In the morning, when he awoke, she was still sitting in the living room, painting furiously. She informed him that she planned to return home, just for a visit, she said. She missed her family, needed a visit, just for a few days and would be back soon. Though the proposal sounded reasonable, he felt an irrational simmering dread. Was she leaving him, their life? Would she really come back? He wanted her in his world now, though he had once loved the ocean in her, her wonderment at it down to the smallest detail. It was the reason he had taken the box of shells, useless, and something of a relic, across the continent, to remind him. He knew in his heart he couldn’t keep her away, though he couldn’t rid himself of a nagging apprension of the thought of her leaving. Something felt wrong to him, though he couldn't say just what it was.
While they waited for her plane to start boarding, he warned her to be careful, to stay out of the ocean. It was early May, and the water was cold and temperamental this time of year, no matter the warming of the air. She became a bit offended; she had grown up on the ocean, and could read the tides. She knew when it was safe and when it wasn’t, she wasn’t a child, she told him. The plane arrived and she kissed him goodbye with the promise of a happy return the next week.
Once home, she exuberantly reunited with her family, spending the rest of the day at home. The next morning she walked off alone to the ocean, sketchbook in hand. The salty air and moist breezes felt invigorating after the interminable heat. It was a warm day for early spring, hot almost, even compared to the stifling Arizona heat, and she walked barefoot along the beach, feeling the sand slip under her heels and catch between her toes. Back in Flagstaff you couldn’t walk barefoot, usually, the ground was too hot and scorched right through your skin. She hadn’t realized how much she missed that, walking barefoot. Reaching the water’s edge, she dipped a toe in, shocked by the icy chill but strangely elated. The beach was empty, quite empty, and only a few boats way out on the horizon, small specks bobbling on the surface. Caught up in the freedom of a deserted beach, save for one lone seagull looking on disinterestedly from a nearby rock, she stripped down to her underwear, and charged into the icy swell. The cold tingled against her bare skin, then instantly numbed her. It knocked the breath right out of her, but she kept going, pushing against the waves until her feet no longer touched the pebbled bottom.
The gull watched from his perch. The figure of the girl slowly moved away from the shore, dipping under the water and resurfacing, like she had that fateful day the past summer.

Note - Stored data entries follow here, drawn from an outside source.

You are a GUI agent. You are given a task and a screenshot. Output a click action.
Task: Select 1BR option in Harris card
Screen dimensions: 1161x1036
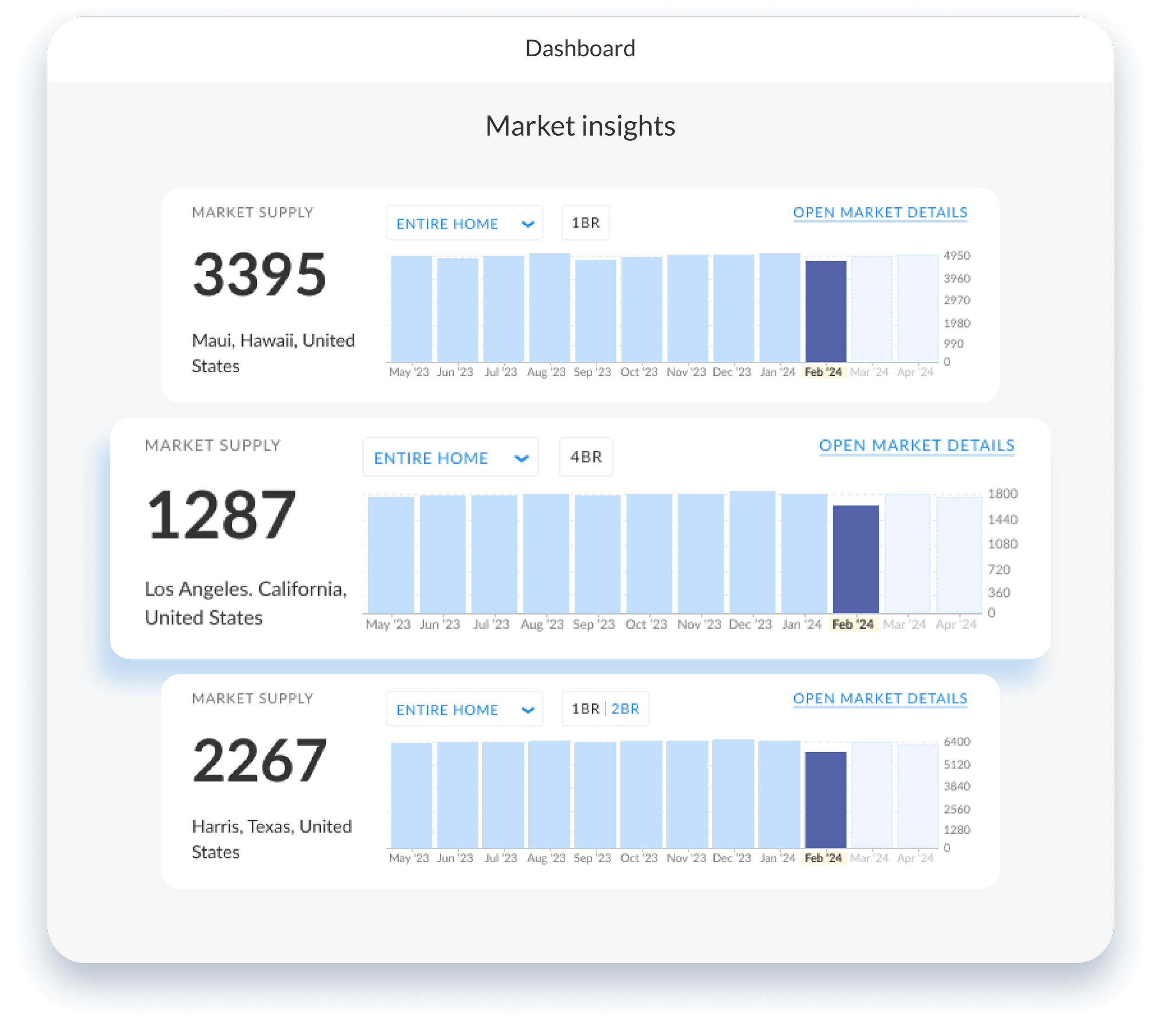[586, 709]
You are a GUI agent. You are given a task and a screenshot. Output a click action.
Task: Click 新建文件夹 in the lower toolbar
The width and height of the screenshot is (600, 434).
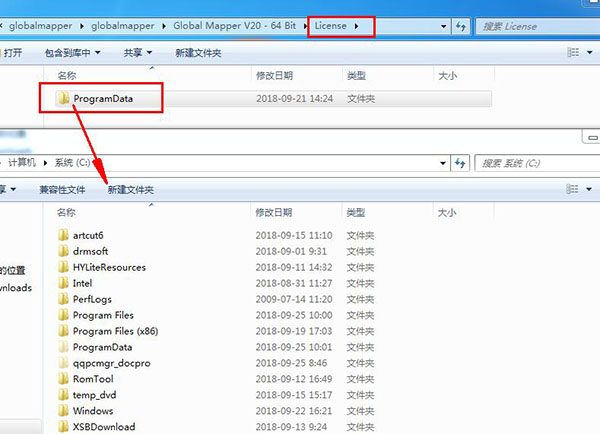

After a few moments he lost sight of her, seeing only the small spray from one wave colliding into the next, and the sun glittering brightly off the surface. Out ahead, past the spot where the waves broke against the beach to rush against the shore, topped with white foam and roaring, the swell was gentle and fluid. The gulled watched a dolphin break the surface of the water. It playfully flipped itself into the air, seeming to hang there, suspended in the weak spring sunlight. Then, in an instant, with a graceful arc and flick of it’s tail, the dolphin slipped back into the water without even a splash, and disappeared from sight.